Dijkstra didn’t claim to consider the go to statement harmful, not in those words. The title of his letter to CACM was provided by the editor, Niklaus Wirth, who did such a great job that the entire industry knows that go to
is “Considered Harmful”, and that you can quickly rack up the clicks by considering other things harmful.
A deeper reading of his short (~1400 words) article raises some interesting points, that did not as yet receive as much airing. Here, in the interests of writing an even shorter letter, is just one.
My first remark is that, although the programmer’s activity ends when he has constructed a correct program, the process taking place under control of his program is the true subject matter of his activity, for it is this process that has to accomplish the desired effect; it is this process that in its dynamic behavior has to satisfy the desired specifications. Yet, once the program has been made, the “making’ of the corresponding process is delegated to the machine.

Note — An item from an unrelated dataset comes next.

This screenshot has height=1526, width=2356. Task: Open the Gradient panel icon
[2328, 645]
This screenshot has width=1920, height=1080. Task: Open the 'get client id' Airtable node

There are many difficulties with this statement, including the presumed gender of the programmer. Let us also consider the idea of a “correct” program, which does not exist for the majority of programmers. Eight years after Dijkstra’s letter was published, Belady and Lehman published the first law of program evolution dynamics:
_ Law of continuing change_. A system that is used undergoes continuing change until it is judged more cost effective to freeze and recreate it. Software does not face the physical decay problems that hardware faces. But the power and logical flexibility of computing systems, the extending technology of computer applications, the ever-evolving hardware, and the pressures for the exploitation of new business opportunities all make demands. Manufacturers, therefore, encourage the continuous adaptation of programs to keep in step with increasing skill, insight, ambition, and opportunity. In addition to such external pressures for change, there is the constant need to repair system faults, whether they are errors that stem from faulty implementation or defects that relate to weaknesses in design or behavior. Thus a programming system undergoes continuous maintenance and development, driven by mutually stimulating changes in system capability and environmental usage. In fact, the evolution pattern of a large program is similar to that of any other complex system in that it stems from the closed-loop cyclic adaptation of environment to system changes and vice versa.
This model of programming looks much more familiar to me when I reflect on my experience than the Dijkstra model. If Dijkstra’s programmer stopped programming when they have “constructed a correct program”, then their system would fail as it didn’t adapt to “increasing skill, insight, ambition, and opportunity”.
The programmer who would thrive in this environment is more akin to Ward Cunningham’s opportunistic rewriter, based on his experience of the WyCash Portfolio Management System. That programmer rewrites every module they touch, to ensure that it represents the latest information they have. We recognise the genesis of Ward’s “technical debt” concept in this quote, and also perhaps what we would now call “refactoring”:
Shipping first time code is like going into debt. A little debt speeds development so long as it is paid back promptly with a rewrite. Objects make the cost of this transaction tolerable. The danger occurs when the debt is not repaid. Every minute spent on not-quite-right code counts as interest on that debt. Entire engineering organizations can be brought to a stand-still under the debt load of an unconsolidated implementation, object-oriented or otherwise.
The traditional waterfall development cycle has endeavored to avoid programming catastrophe by working out a program in detail before programming begins. We watch with some interest as the community attempts to apply these techniques to objects. However, using our debt analogy, we recognize this amounts to preserving the concept of payment up-front and in-full. The modularity offered by objects and the practice of consolidation make the alternative, incremental growth, both feasible and desirable in the competitive financial software market.
Ward also doesn’t use go to
statements, his programming environment doesn’t supply them. But it is not the ability of his team to avoid incorrect programs by using other control structures that he finds valuable; rather the willingness of his programmers to jettison old code and evolve their system with its context.